# Para-dummies



## comiso90 (Dec 25, 2008)

I didnt realize that Para Dummies were so widely used:

THE DECOY PARATROOPER DUMMY HISTORY SITE !


This is interesting too:
*BRITISH PARADUMMIES D-DAY JUNE 6, 1944:*

_The British carried out the most famous of all paradummy missions during the early hours of D-Day June 5/6th, 1944. The paradummy operation was code-named "Titanic" and involved dropping hundreds of paradummies along the French coast to confuse and deceive the Germans as to where the actual Allied Airborne drops would occur.

Six brave SAS men jumped along with the paradummies to make a lot of noise on the ground, play combat recordings, make small attacks on German troops (like couriers) and generally help make the landings appear real to the Germans. The SAS men were Lt. Fowles, TPR. Hurst, TPR. Merryweather, Lt. Poole, TPR. Dawson, and TPR. Saunders. Days after the operation only two of these six men had returned to friendly lines. The other four were likely killed or captured but it is possible some survived so this web site is still trying to research their exact fate. Titanic is surely one of the best kept secrets of WWII involving sheer bravery amongst Allied Special Operations soldiers, out there on their own behind enemy lines. _

Paradummy - Wikipedia, the free encyclopedia

.


----------



## syscom3 (Dec 25, 2008)

Great Find!


----------



## evangilder (Dec 25, 2008)

The sheer audacity of it is amazing. Dropping hundreds of dummies is one thing, but jumping with a team of only 6 real troopers when the enemy thinks you have hundreds is either heroic if the bluff works, or a fools errand if it doesn't.


----------



## comiso90 (Dec 25, 2008)

Those SAS guys are true heroes... I love it when truth is more inspiring than what any screen writer can concoct!

.


----------



## Gnomey (Dec 25, 2008)

Certainly are. Was an amazing operation and very effective for what it achieved as well.


----------



## Freebird (Dec 25, 2008)

The British were fighting the war on such a shoe-string, they used every trick in the book to fool the Nazis.

A fake Battleship in the Suez, fake cities to fool German bombers, a fake army {Patton's} before D-day, fake tanks in the desert....

I read a book about Maskelyne, very interesting.

Jasper Maskelyne - Wikipedia, the free encyclopedia


----------



## RabidAlien (Dec 25, 2008)

Many of the things that the Allies came up with were nothing short of pure genius. The deceptions involving Patton and his fake Army group, the body of the "courier" that was "washed up" on the beach with plans for the "invasion" (complete with movie ticket stubs in the pocket), the camoflage that was used to mask cities and factories and such....shoestring budget or not, these guys were innovative! 

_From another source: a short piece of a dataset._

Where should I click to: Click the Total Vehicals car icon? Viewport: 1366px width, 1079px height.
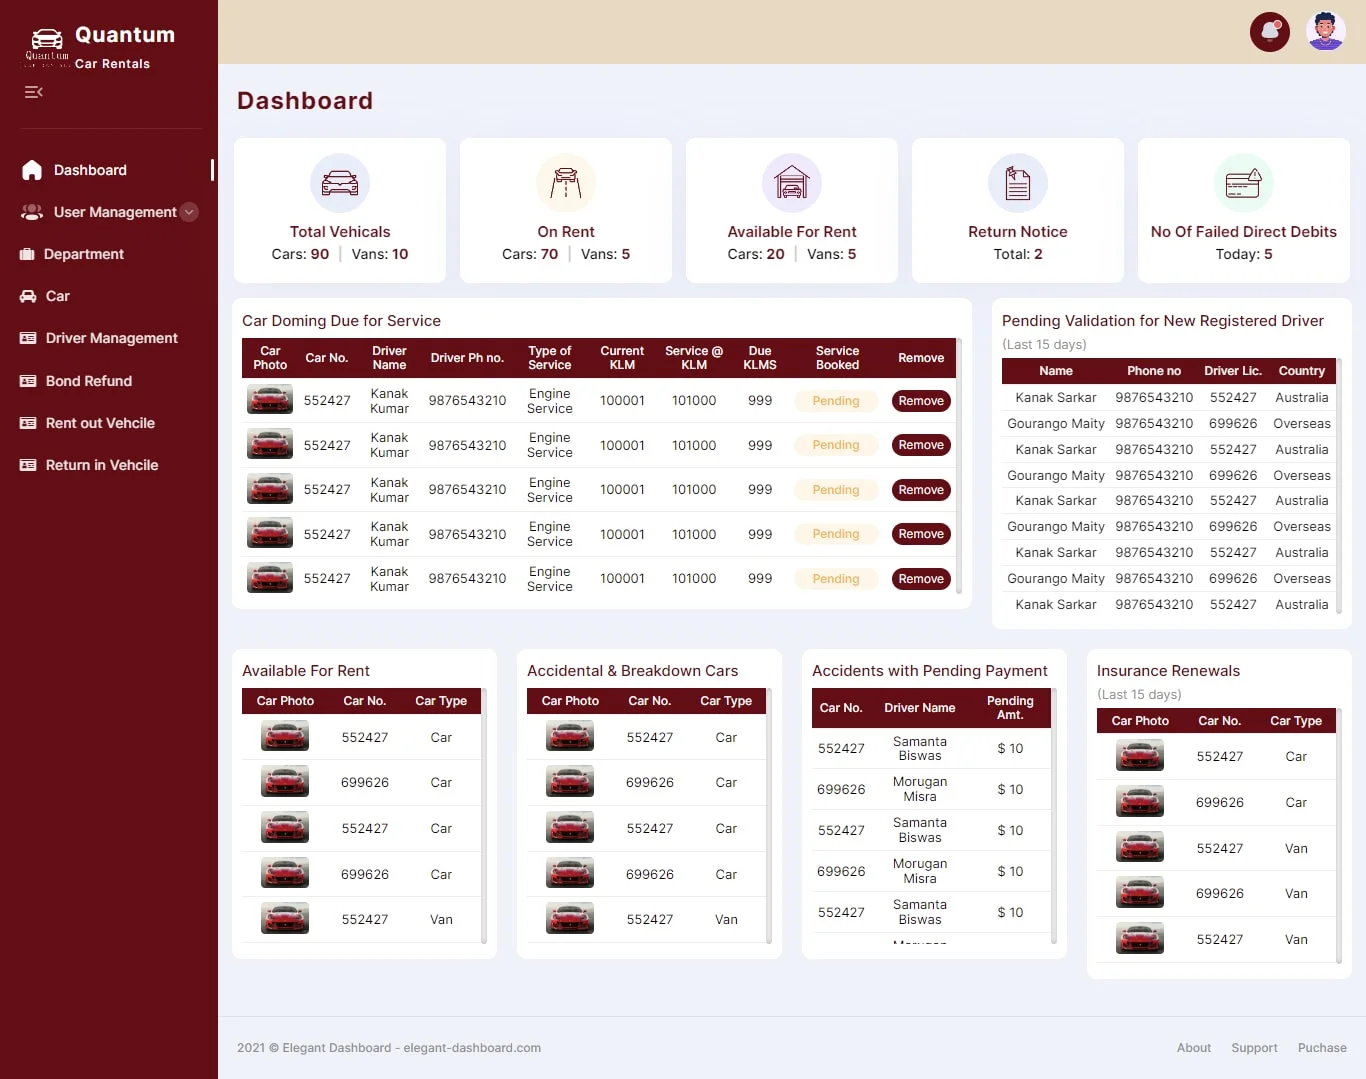[340, 183]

Also read the book "Colditz" by Henry Chancellor for some truely heroic improv. And these guys didn't have funding, either!

Amazon.com: Colditz: The Definitive History: The Untold Story of World War II's Great Escapes: Henry Chancellor: Books


----------



## comiso90 (Dec 25, 2008)

RabidAlien said:


> Many of the things that the Allies came up with were nothing short of pure genius. [/url]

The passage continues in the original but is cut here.